Ransomware Threats Are Everywhere. Here’s How to Fight Back.

The cyber criminals are winning. After the recent spate of devastating attacks, experts say it’s only going to get worse from here, with hacking tools becoming increasingly available and high ransomware payments enticing more malicious actors and daring them to go after ever bigger targets. Corporations and governments need to act quickly and take concrete steps to counter the rising threat.

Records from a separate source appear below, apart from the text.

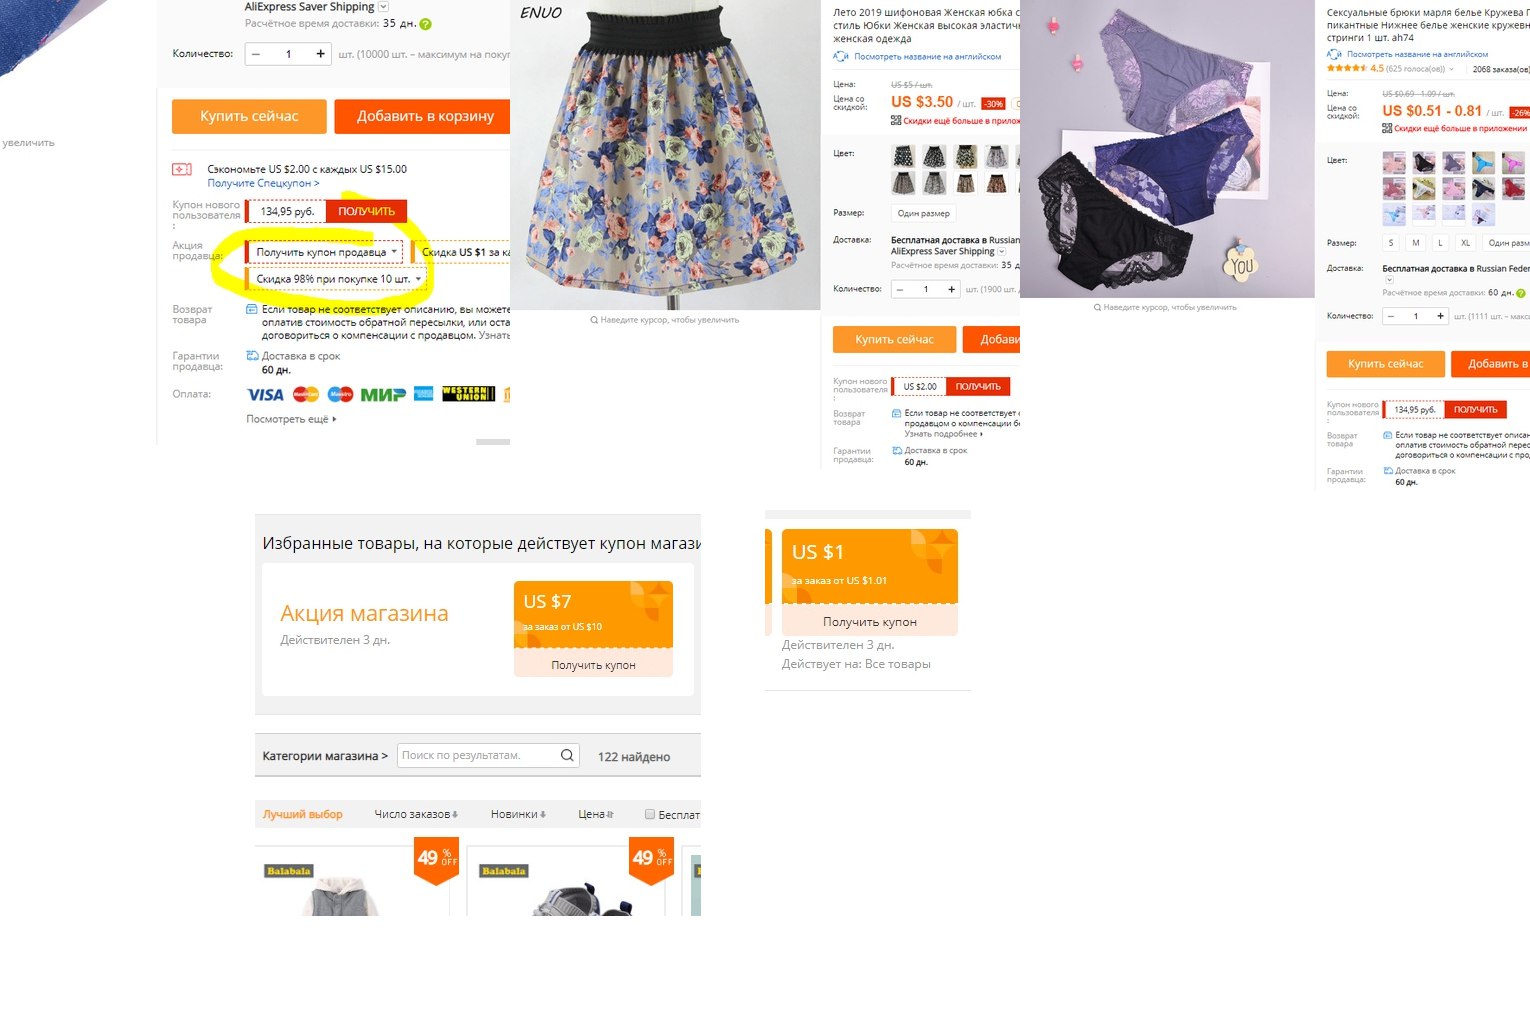
Task: Click the MasterCard payment icon
Action: pos(306,394)
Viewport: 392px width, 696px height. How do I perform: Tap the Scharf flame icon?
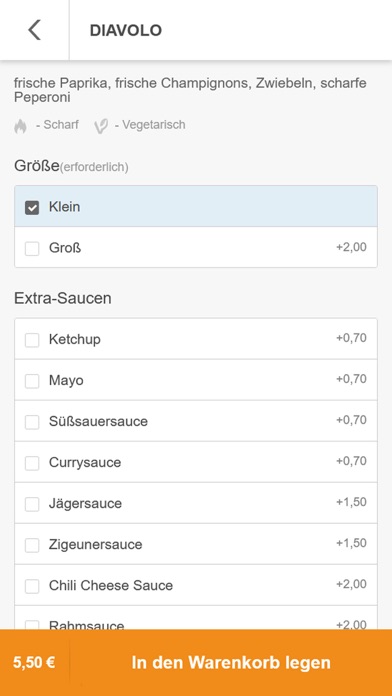(20, 126)
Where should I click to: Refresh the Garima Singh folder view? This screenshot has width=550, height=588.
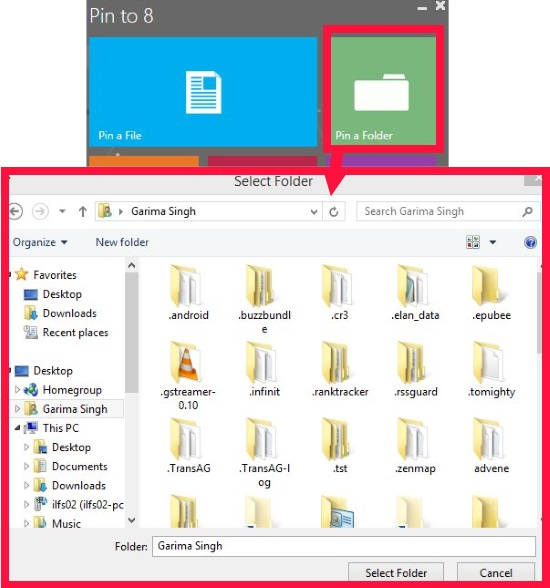[334, 212]
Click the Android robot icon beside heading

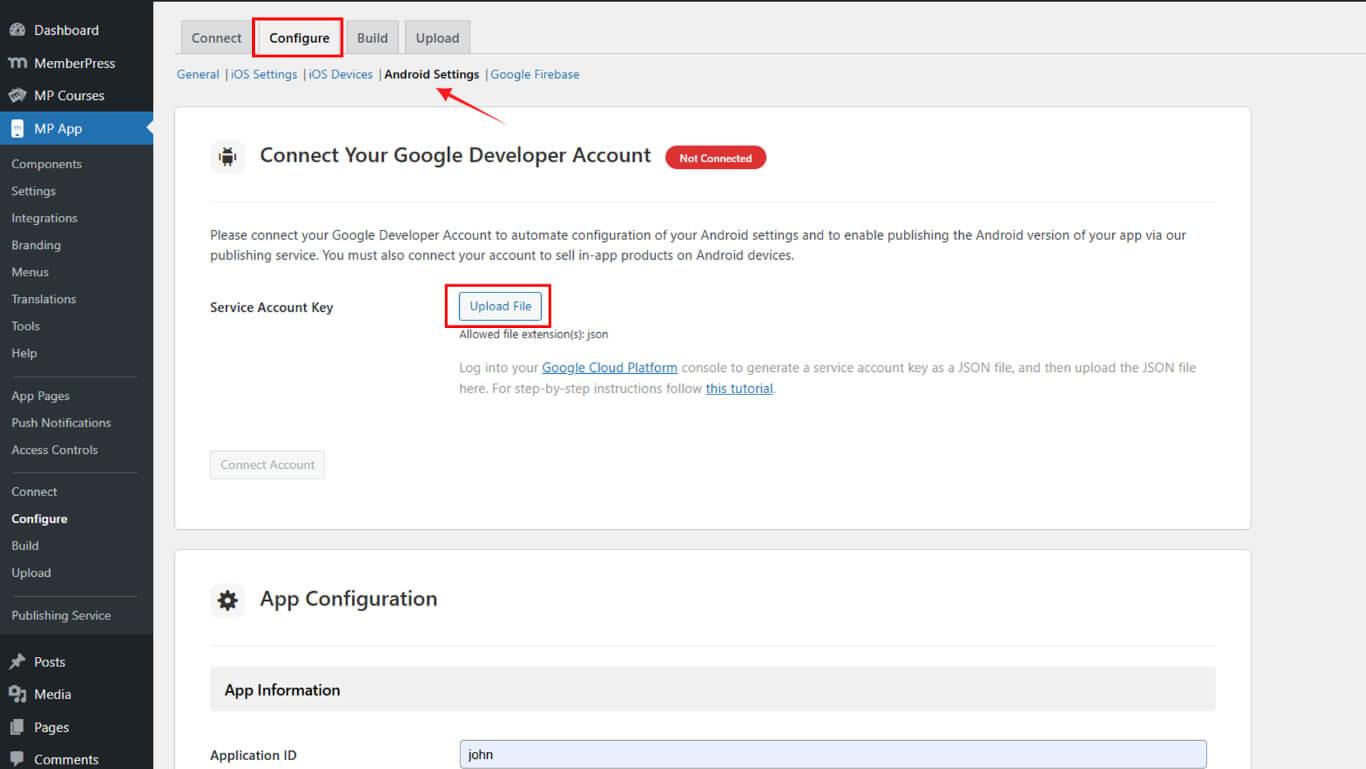click(228, 156)
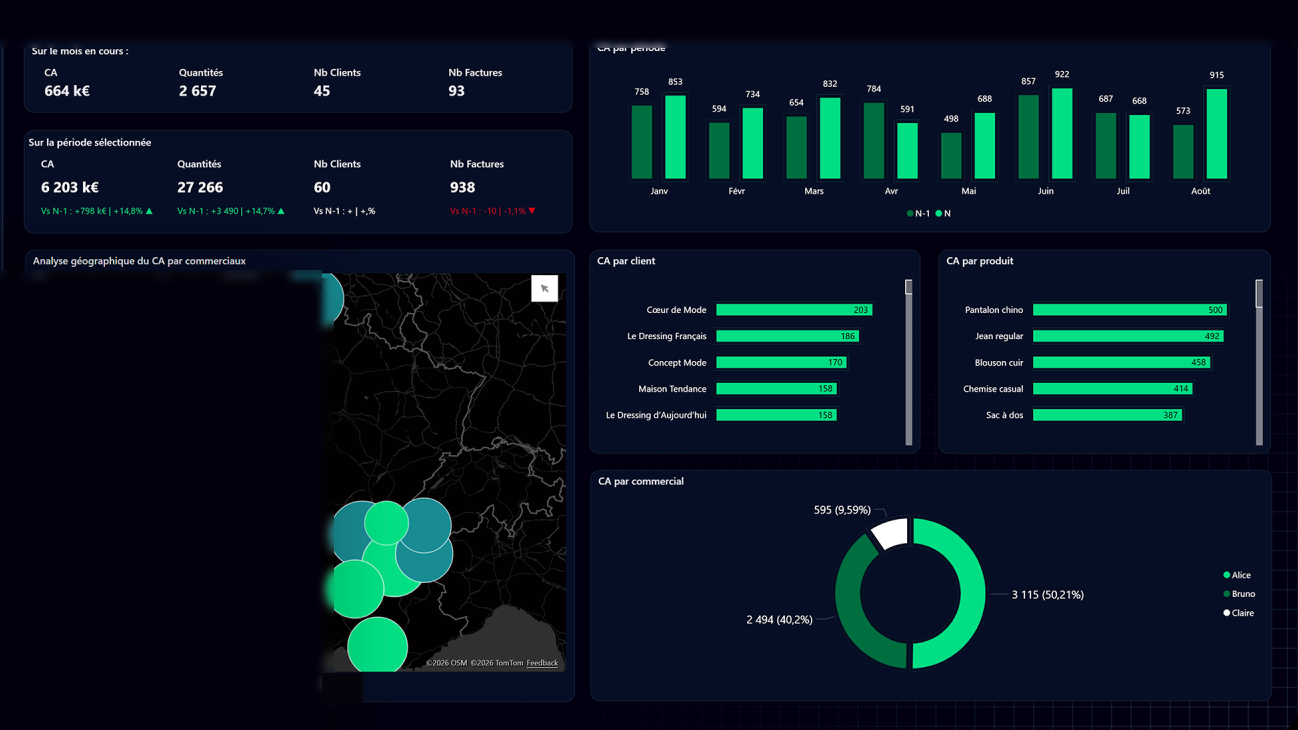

The flurry of cyberattacks on critical infrastructure and government computer systems has been unprecedented. Late last year, victims learned of the massive SolarWinds cyberattack that compromised the internal systems of at least 100 private companies and nine government agencies. In the spring, hackers targeted tens of thousands of Microsoft Exchange email clients. And this month, Colonial Pipeline Co. was forced to shut down the biggest fuel pipeline in the U.S. after ransomware group DarkSide’s technology infiltrated their network. Bloomberg News reported the company paid a nearly $5 million extortion payment to regain access to its systems.

For corporations, ransomware — a type of cyberattack in which hackers encrypt data and demand payment before restoring access to the files — has become a big expense. According to Palo Alto Networks, the average payment has nearly tripled so far this year to $850,000 after doubling in 2020. IBM Security X-Force estimates that the hacking group Sodinokibi made more than $123 million in 2020 all by itself. Attackers’ tactics are getting bolder as well. DarkSide has become known for its aggression, from threatening to notify the media and customers to badgering executives on their mobile phones. It’s not surprising that corporations are feeling more vulnerable. According to a recent survey by security firm Proofpoint, 64% of 1,400 chief information security officers felt their organization is at risk of a material cyberattack over the next year.